#### Exercise directions
Return the lines below exactly, please, from the one containing "Where should I" through the last one, both included, and leave out any pictures.

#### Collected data

==*==

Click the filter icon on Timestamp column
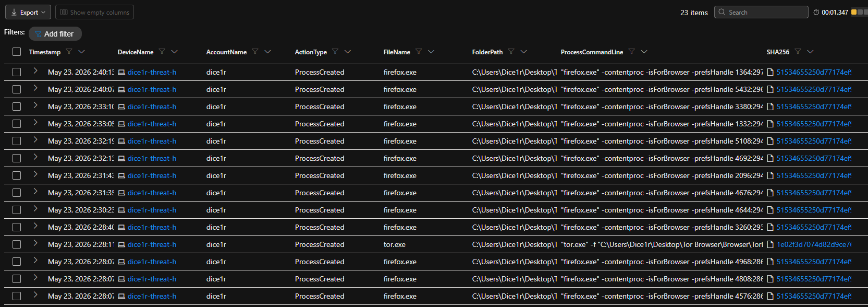The width and height of the screenshot is (868, 307). (x=69, y=52)
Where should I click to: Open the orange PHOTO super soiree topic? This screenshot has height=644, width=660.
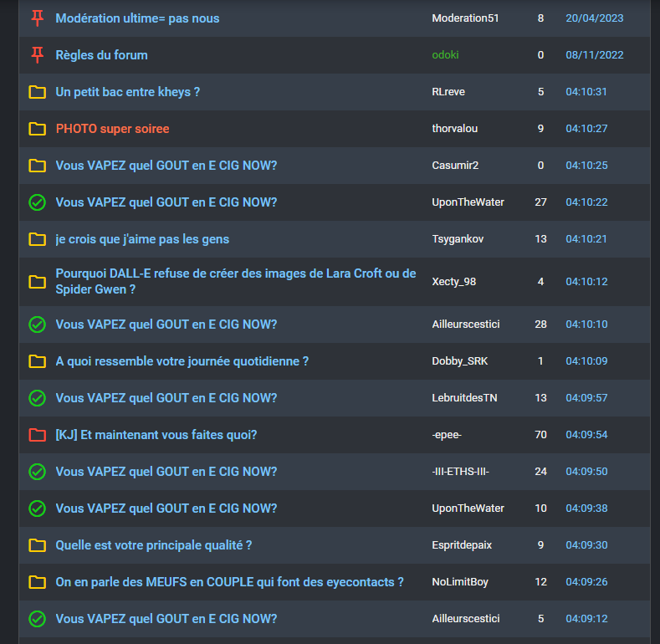112,129
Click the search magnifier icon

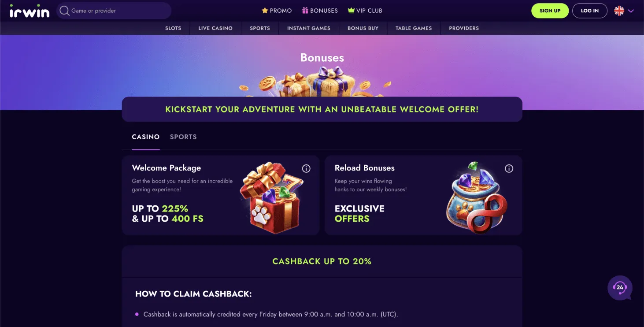point(64,11)
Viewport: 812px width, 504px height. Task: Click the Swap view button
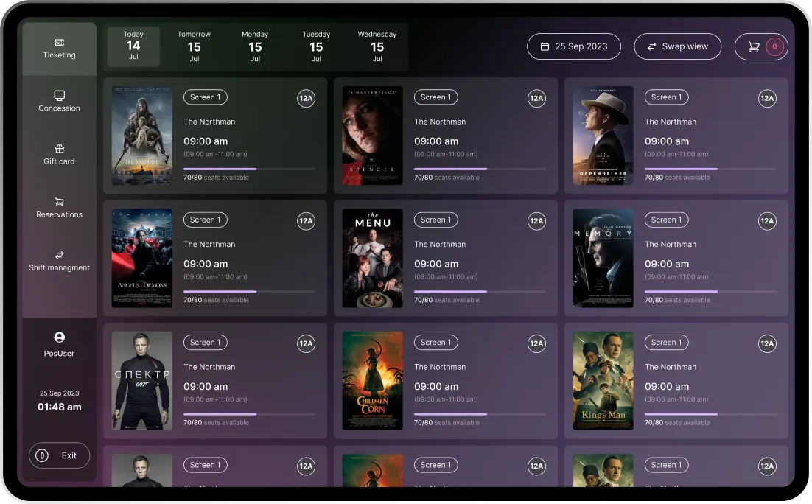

==*==

#### Output of the exercise
Where should I click to: Open the orange PHOTO super soiree topic? This screenshot has height=644, width=660.
112,129
Click the search magnifier icon

point(64,11)
Viewport: 812px width, 504px height. Task: Click the Swap view button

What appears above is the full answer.